Roger Ailes is also a man with a huge amount of history and baggage. He’s old, for starters: born in 1940, he was nominated for an Emmy in 1968, almost 50 years ago, and by the end of the 1960s had already been instrumental in reinventing Richard Nixon for the television era. If you look at the sexual harassment complaints against him, a lot of them date back decades.

Ailes’ departure, then, is in many ways the departure of a dinosaur. His status as a power broker within the Republican Party is also a thing of the past: Fox News was caught flat-footed by the rise of the Tea Party, and then of Donald Trump. There are even rumors that if and when Trump loses the election, he will start up his own television network to capitalize on Fox’s evident weakness.

Ailes was clearly the right person to make Fox News what it is today, but he was never quite as convincing in the role of the man who could successfully navigate its transition to new realities, let alone reach a younger audience that increasingly doesn’t watch television at all. Indeed, while he certainly didn’t leave on the kind of terms that he or his bosses would ever have wanted or anticipated, it’s quite likely that his Murdoch bosses are feeling quite positive right now about what an Ailes-free Fox News might look like.

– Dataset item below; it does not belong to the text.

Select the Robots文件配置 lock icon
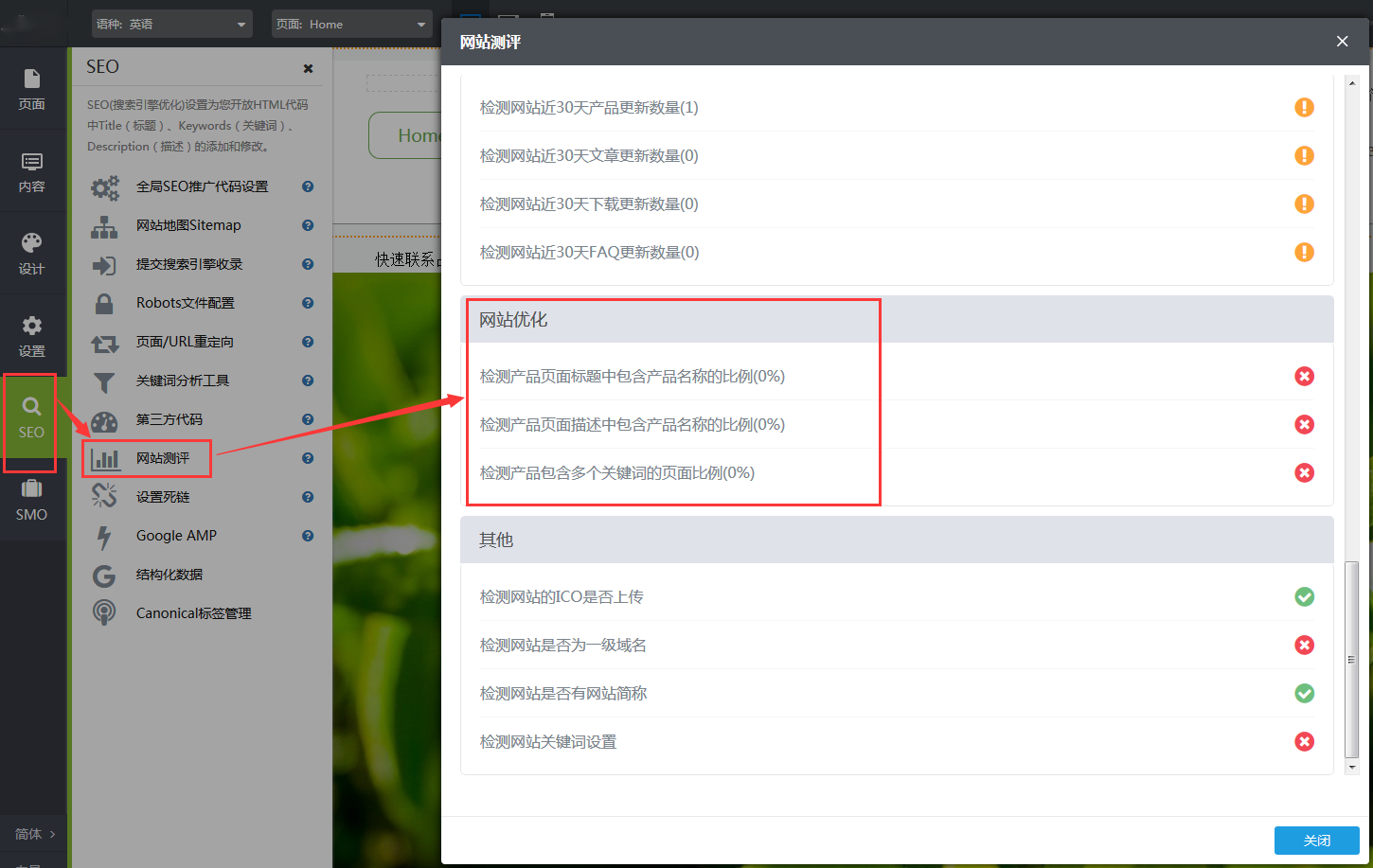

After all, Fox News brings in $1 billion a year in profit, and it’s never a good idea for a business that big to be run as the personal fief of someone who isn’t the owner. As control of Fox moves from Rupert Murdoch to his sons, it only makes sense that the Fox News sensibility should also undergo a generational shift.

As the story of National Geographic shows, Fox is no longer the redoubt of paleoconservatives like Ailes. The Murdoch sons are younger, more broad-minded and pragmatic. They know that the Fox News Ailes founded in 1996 is not a Fox News that works in 2016, but they were also well aware that they had almost no ability to tell Ailes how to run his shop. By installing a more conventional management structure, they have the opportunity take a successful and profitable business and help it to evolve in a way that was impossible while Ailes still held the tiller.

The good news, for the Murdochs, is that Fox News is a cash cow and will continue to be so for the foreseeable future. It is on every cable line-up in the country, and all those cable channels pay handsomely for the privilege of having it, whatever the ratings might be. That gives the company a lot of time to navigate a bumpy transition from the Ailes era.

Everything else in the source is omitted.